Recently, a newly discovered attack leverages two Shadow Broker’s exploits, exploiting both unpatched Microsoft servers and can remain undetected in the kernel. There also is a ransomware component, and fears of worse-case scenarios of this attack vector foresee the insertion of destructive malware through the backdoor to attack critical infrastructure. Finally, it’s not just nation-states whose weapons are dumped into the wild, but also commercial entities, expediting the proliferation of these impactful weapons. For example, BlackTech is an espionage group using dumped Hacking Team tools for document and IP theft. What happens when these same tools are employed by terrorist or other criminal groups, or additional nation states, who may or may not comprehend the potential externalities of such an attack?
Duck and Cover?
By most accounts, we are not ready to respond to these hybrid attacks that are unleashed at a rapidly expanding rate. The old-school, Cold War mentality of state-on-state targeting is obsolete. Even previous attacks which focused on data theft may soon pale in comparison to the brazen objectives of today’s adversaries. From the attribution of WannaCry to North Korea to revelations of the Mexican government targeting lawyers, journalists and media with spyware, to threats to the energy grid and financial systems, it is well past time for new models, approaches, and policies to address the realities of the modern threat landscape.
Technological innovation is key to improved defenses, but so too is innovation in our policy and strategy. While duck and cover is the path of least resistance, the risks are too great to leave in the hands of Cold War era strategies that are insufficient for today’s technologies and adversaries. So what can be done? With every high profile breach, there is demand for greater deterrence capabilities and policy changes, but it quickly dissipates within the twenty-four hour news cycle.
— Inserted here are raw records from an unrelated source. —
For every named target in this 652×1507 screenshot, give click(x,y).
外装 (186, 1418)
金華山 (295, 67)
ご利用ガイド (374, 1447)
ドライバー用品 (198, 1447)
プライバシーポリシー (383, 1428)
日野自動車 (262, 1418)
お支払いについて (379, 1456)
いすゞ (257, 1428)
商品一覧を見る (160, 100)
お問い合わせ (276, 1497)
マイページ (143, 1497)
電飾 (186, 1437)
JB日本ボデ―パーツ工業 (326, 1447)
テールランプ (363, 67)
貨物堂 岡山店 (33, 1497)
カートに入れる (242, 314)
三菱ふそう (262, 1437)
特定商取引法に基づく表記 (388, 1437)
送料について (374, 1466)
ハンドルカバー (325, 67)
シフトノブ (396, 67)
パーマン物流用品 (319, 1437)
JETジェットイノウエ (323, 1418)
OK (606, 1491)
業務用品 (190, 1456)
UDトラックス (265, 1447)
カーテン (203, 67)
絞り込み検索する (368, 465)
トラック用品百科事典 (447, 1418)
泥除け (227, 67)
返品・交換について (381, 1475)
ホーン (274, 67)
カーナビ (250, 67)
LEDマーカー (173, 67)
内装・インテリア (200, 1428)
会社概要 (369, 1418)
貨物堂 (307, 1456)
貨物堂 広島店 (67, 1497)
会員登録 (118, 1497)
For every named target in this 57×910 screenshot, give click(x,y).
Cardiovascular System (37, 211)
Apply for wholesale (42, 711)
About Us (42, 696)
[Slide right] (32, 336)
It also is extremely difficult, with no easy solutions across a menu of options, but that should only serve to elevate the necessity for a modern approach.
In the next post, I’ll discuss some key tenets that should inform such a framework, including the integration of diplomatic and defensive postures, and reimagining the role of the private sector to progress toward a deterrent framework. It will also require international collaboration, which is increasingly difficult as the latest UN GGE talks demonstrated. Despite these challenges, while the defensive technologies will be key, a path toward better security must also run through a modernized policy framework.